Matching Over 13 Rounds. We match in the first byte of the state after Round 5, as shown in Fig. 8, Appendix D. There, an adversary should recompute 12 + 12 + 9 + 3 + 1 = 37 S-boxes in the forward direction, 3 + 9 + \(4 \cdot 12\) + 6 + 2 = 68 S-boxes in backward direction and six S-boxes in the key schedule. Hence, 37 + 68 + 6 = 111 S-boxes need to be recomputed in total.

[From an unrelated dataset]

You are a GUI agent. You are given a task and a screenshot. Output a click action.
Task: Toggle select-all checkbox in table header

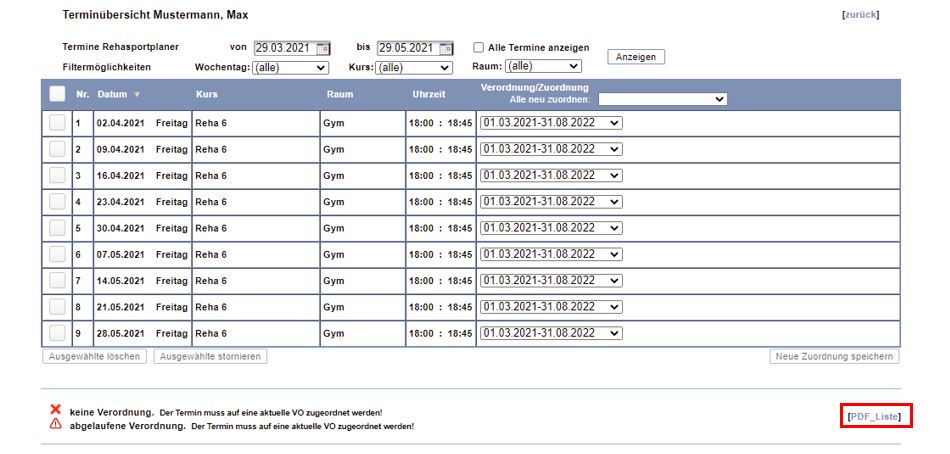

Complexity of the Attack. In BKSQ-192, there are \(18 \cdot 12 = 216\) S-boxes in the \(\gamma \)-operations and \(51\) bytes in the key schedule. Thus, for \(2^{16}\) keys in one key group, \(C_{recomp}\) results in \(2^{16} \cdot \frac{111}{267} = 2^{14.73}\) full encryptions. \(C_{biclique}\) is given by computing \(2 \cdot 2^8\) times five out of 18 rounds, which is equivalent to \(2^{7.15}\) full encryptions. \(C_{precomp}\) is given by computing \(2^8\) times 13 out of 18 rounds or \(2^{7.53}\) computations. The full time complexity is given by

$$ 2^{176} \cdot (2^{7.15} + 2^{8} + 2^{7.53} + 2^{14.73} + 2^{8}) = 2^{190.78} $$

full encryptions. Again, the data complexity is \(2^{96}\) and the memory complexity is \(2^8\).

5 Conclusion and Outlook

With Janus, we have introduced a user-friendly, highly flexible, and expandable framework for cryptanalysts which supports automated biclique cryptanalysis of a user-specified cryptographic algorithm. With this framework, we found the first full-round attacks on BKSQ-96, BKSQ-144, and BKSQ-192. It is planned to increase the number of supported primitives, e.g., the AES and SHA-3 finalists to analyze the resistance against biclique attacks.